EXERCISE GOAL: Could you restate the data word for word and drop the pictures?
[[ DATA, beginning ]]
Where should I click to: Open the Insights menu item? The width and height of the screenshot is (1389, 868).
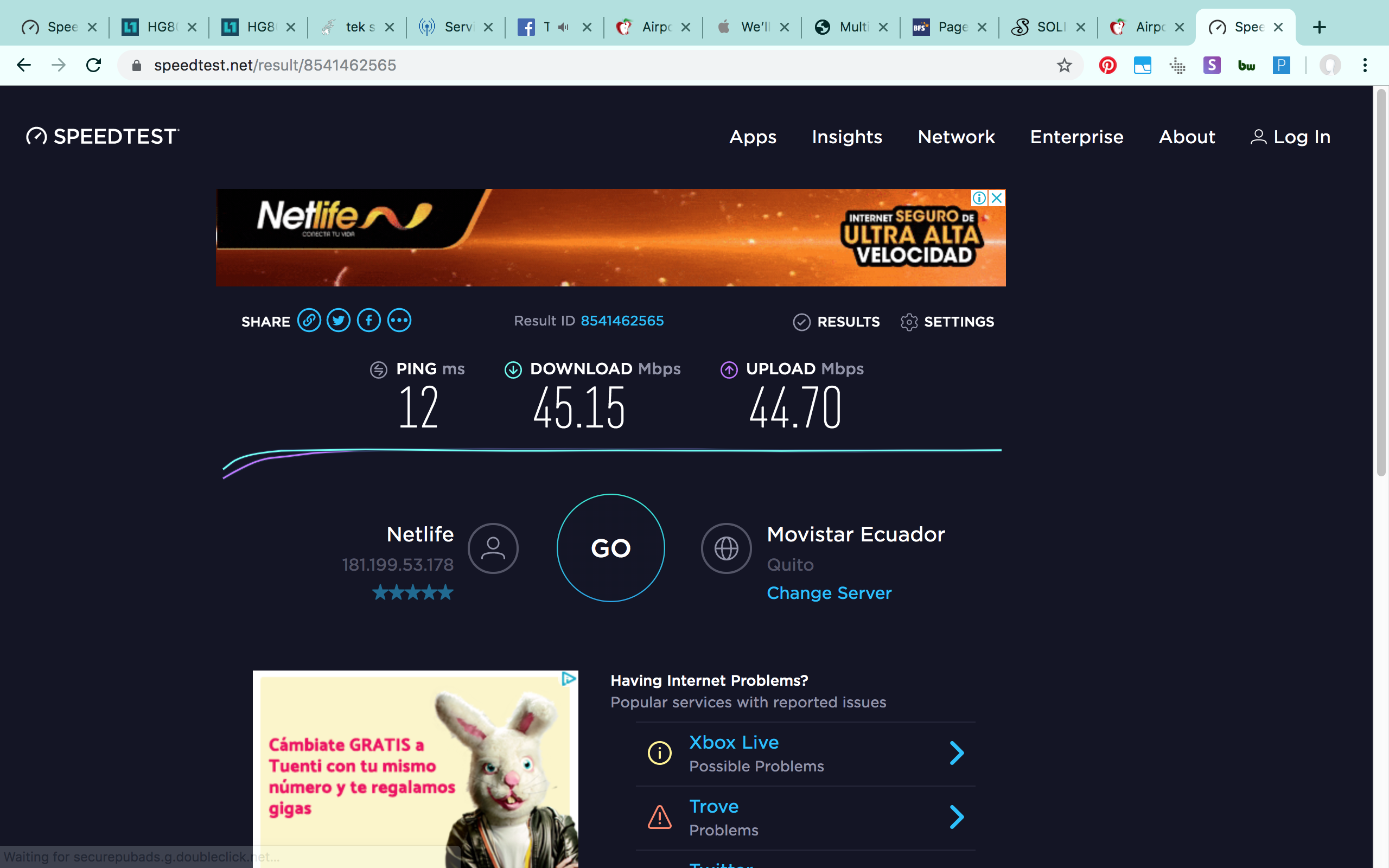click(846, 137)
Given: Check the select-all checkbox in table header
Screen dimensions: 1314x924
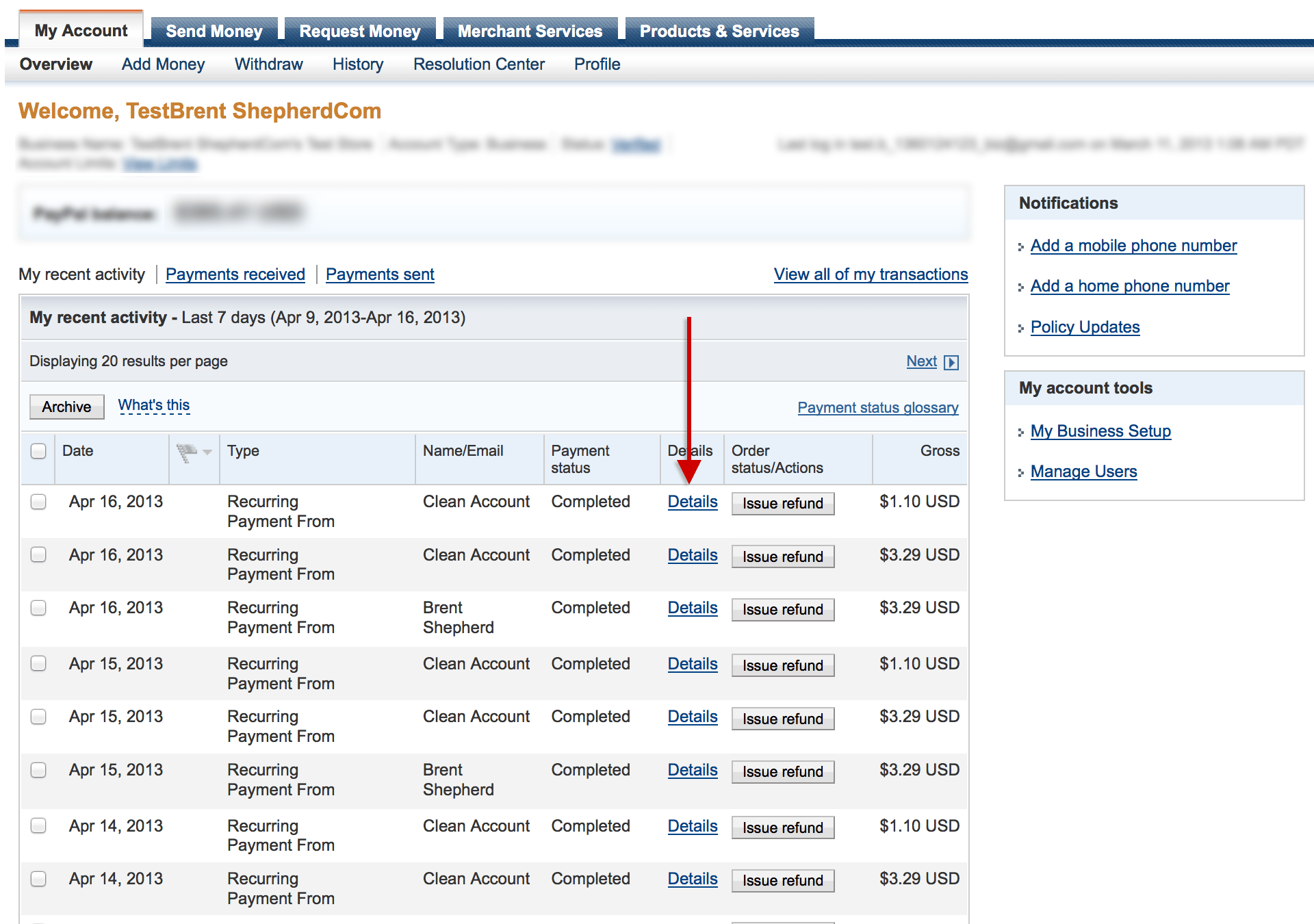Looking at the screenshot, I should coord(38,451).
[[ DATA, end ]]
RESPONSE AREA:
Where should I click to: Open the Insights menu item? The width and height of the screenshot is (1389, 868).
click(846, 137)
Given: Check the select-all checkbox in table header
Screen dimensions: 1314x924
Looking at the screenshot, I should coord(38,451).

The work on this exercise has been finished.